Je meurs dans la religion catholique, apostolique et romaine, dans celle de mes pères, dans celle où j'ai été élevée et que j'ai toujours professée ; n'ayant aucune consolation spirituelle à      attendre ne sachant pas s'il existe encore ici des prêtres de cette religion, et même le lieu où je suis les exposeroit trop s'ils y entroient une fois. Je demande sincèrement pardon à Dieu de toutes les fautes que j'ai pu commettre depuis que j'existe. J'espère que, dans sa bonté, il voudra bien recevoir mes derniers vœux, ainsi que ceux que je fais depuis longtemps pour qu'il veuille bien recevoir mon âme, dans sa miséricorde et sa bonté. Je demande pardon à tous ceux que je connois, et à vous ma soeur en particulier, de toutes les peines que sans le vouloir j'aurois pu vous causer ; je pardonne à tous mes ennemis le mal qu'ils m'ont fait. Je dis ici adieu à mes tantes et à tous mes frères et sœurs. J'avois des amis, l'idée d'en être séparée pour jamais, et leurs peines, sont un des plus grands regrets que j'emporte en mourant. Qu'ils sachent du moins que jusqu'à mon dernier moment j'ai pensé à eux.

Adieu ! ma bonne et tendre sœur ! Puisse cette lettre vous arriver ! Pensez toujours à moi.
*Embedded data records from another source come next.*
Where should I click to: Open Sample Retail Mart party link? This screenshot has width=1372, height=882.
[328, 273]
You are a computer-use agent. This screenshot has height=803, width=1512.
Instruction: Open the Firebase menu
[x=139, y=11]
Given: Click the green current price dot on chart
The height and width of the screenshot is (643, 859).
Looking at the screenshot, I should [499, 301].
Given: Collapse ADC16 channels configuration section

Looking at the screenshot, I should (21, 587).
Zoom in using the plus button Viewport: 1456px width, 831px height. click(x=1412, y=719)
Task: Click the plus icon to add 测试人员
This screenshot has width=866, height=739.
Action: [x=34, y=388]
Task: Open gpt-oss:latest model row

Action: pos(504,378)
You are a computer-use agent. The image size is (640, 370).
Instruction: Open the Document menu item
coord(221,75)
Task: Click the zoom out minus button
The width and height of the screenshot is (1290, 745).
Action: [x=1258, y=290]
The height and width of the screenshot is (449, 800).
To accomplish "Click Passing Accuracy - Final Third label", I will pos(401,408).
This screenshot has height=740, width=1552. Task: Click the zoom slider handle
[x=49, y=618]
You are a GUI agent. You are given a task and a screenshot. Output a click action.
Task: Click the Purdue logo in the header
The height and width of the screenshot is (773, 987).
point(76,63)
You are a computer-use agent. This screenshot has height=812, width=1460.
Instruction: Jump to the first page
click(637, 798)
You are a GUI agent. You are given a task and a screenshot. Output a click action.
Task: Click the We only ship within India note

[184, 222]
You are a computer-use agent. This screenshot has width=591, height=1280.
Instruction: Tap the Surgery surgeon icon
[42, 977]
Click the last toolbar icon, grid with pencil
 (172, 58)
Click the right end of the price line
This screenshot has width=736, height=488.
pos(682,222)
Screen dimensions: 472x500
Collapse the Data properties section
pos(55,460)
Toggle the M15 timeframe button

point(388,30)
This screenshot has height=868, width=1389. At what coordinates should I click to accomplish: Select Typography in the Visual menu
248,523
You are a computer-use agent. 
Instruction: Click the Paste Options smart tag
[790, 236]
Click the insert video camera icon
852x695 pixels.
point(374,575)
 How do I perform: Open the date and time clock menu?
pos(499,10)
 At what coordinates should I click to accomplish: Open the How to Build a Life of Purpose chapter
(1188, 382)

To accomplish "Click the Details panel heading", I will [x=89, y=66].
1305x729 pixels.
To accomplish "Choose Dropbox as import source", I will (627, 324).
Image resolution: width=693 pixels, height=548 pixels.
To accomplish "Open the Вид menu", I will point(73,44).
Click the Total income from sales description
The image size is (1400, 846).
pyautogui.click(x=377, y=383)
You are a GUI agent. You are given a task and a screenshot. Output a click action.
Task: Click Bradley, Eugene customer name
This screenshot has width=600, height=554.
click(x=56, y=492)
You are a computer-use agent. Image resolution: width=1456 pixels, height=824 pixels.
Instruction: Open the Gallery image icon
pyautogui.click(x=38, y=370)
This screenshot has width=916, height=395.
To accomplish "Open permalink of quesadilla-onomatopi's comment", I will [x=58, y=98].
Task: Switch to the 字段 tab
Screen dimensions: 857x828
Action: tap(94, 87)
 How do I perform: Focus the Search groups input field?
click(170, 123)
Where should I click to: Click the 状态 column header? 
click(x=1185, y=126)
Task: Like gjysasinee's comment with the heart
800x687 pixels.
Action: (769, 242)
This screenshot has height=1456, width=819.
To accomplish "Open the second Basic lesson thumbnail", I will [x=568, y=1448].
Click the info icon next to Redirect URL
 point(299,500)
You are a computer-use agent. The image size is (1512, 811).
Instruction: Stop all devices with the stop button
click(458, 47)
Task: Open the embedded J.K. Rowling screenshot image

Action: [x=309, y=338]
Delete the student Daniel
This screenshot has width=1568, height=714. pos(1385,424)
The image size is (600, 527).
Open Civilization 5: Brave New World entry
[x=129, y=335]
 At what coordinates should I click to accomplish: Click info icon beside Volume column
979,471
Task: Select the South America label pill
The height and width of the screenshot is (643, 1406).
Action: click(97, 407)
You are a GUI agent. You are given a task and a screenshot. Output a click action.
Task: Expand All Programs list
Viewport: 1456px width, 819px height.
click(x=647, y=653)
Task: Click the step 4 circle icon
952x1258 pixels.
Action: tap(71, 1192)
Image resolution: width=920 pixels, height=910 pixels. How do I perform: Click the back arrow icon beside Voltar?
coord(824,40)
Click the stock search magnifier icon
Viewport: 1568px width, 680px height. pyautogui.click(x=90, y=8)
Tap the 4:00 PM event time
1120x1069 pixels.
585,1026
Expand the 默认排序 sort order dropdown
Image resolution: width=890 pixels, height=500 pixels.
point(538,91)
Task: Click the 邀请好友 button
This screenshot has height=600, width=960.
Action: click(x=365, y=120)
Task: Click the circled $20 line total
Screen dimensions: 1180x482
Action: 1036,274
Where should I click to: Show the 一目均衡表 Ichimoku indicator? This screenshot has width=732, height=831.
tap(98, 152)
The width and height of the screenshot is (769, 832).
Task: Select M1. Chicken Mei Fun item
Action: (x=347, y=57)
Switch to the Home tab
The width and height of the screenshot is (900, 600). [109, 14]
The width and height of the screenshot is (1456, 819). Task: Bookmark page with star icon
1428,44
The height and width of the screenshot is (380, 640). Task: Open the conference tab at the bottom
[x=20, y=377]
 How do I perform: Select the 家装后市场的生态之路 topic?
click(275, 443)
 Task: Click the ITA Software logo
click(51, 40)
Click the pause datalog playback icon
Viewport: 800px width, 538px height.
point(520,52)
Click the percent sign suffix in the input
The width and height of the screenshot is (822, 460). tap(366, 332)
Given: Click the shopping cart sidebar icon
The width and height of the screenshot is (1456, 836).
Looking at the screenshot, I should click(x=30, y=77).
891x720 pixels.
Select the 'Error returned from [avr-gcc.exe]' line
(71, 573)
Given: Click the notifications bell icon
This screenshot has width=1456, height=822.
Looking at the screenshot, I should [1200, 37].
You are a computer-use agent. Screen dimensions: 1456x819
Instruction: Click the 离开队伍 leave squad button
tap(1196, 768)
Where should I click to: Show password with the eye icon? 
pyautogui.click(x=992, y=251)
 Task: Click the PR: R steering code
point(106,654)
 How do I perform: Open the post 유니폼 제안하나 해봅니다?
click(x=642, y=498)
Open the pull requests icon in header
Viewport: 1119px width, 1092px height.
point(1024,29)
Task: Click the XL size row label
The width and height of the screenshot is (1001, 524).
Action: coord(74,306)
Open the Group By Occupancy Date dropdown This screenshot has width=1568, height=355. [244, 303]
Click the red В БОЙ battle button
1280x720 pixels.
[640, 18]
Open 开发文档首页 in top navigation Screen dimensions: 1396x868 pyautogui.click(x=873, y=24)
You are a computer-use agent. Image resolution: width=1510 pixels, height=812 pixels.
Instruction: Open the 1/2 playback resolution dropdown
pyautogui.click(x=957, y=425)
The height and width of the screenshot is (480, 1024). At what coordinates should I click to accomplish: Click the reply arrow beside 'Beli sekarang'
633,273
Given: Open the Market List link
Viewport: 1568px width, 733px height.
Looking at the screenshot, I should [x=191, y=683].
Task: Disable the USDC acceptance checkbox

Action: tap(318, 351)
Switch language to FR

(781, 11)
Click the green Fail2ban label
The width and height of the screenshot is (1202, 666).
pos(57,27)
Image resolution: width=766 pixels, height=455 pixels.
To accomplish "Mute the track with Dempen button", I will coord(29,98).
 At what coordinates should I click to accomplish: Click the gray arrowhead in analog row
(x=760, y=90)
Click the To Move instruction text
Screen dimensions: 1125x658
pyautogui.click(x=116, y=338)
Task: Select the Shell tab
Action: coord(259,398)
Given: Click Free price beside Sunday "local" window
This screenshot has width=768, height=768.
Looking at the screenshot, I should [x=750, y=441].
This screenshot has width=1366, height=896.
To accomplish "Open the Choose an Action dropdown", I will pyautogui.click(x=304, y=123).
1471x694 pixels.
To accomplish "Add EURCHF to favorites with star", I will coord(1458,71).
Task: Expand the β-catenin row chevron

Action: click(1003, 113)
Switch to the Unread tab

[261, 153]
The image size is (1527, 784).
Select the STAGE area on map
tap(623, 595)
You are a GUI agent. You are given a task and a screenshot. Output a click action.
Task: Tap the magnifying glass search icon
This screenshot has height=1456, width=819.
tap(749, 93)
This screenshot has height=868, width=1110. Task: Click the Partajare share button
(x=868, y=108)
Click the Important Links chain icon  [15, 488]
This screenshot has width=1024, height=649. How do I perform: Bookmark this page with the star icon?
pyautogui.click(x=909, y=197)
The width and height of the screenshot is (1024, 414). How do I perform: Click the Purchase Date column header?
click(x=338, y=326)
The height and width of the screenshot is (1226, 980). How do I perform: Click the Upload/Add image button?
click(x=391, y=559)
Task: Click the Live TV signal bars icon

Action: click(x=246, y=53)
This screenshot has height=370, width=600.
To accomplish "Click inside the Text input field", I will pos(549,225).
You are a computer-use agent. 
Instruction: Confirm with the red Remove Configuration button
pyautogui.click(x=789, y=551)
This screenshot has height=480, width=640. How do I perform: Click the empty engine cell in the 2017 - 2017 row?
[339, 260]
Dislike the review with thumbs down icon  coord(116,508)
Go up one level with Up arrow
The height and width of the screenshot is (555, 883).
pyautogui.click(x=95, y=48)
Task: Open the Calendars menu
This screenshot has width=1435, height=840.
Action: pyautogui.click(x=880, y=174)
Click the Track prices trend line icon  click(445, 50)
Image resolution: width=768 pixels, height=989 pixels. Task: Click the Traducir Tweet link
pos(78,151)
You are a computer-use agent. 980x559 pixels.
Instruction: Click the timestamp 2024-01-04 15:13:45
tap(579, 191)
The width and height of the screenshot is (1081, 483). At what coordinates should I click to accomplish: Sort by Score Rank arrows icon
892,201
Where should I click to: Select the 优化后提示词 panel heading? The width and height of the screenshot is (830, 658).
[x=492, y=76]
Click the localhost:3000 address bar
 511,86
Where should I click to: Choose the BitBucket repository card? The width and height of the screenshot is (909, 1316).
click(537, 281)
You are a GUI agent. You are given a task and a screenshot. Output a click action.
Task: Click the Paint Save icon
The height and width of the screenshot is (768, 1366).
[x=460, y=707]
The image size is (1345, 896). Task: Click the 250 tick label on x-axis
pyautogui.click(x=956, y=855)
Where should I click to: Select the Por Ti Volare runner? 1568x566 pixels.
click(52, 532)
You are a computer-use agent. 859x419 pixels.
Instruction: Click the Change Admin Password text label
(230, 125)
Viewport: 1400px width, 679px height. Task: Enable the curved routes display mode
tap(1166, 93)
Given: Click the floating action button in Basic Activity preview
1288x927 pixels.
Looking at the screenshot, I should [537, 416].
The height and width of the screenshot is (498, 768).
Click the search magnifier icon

Je vous embrasse de tout mon cœur, ainsi que mes pauvres et chers enfans. Mon Dieu ! qu'il est déchirant de les quitter pour toujours ! Adieu ! adieu ! Je ne vais plus m'occuper que de mes devoirs spirituels. Comme je ne suis pas libre dans mes actions, on m'amènera peut-être un prêtre, mais je proteste ici que je ne lui dirai pas un mot, et que je le traiterai comme un étranger.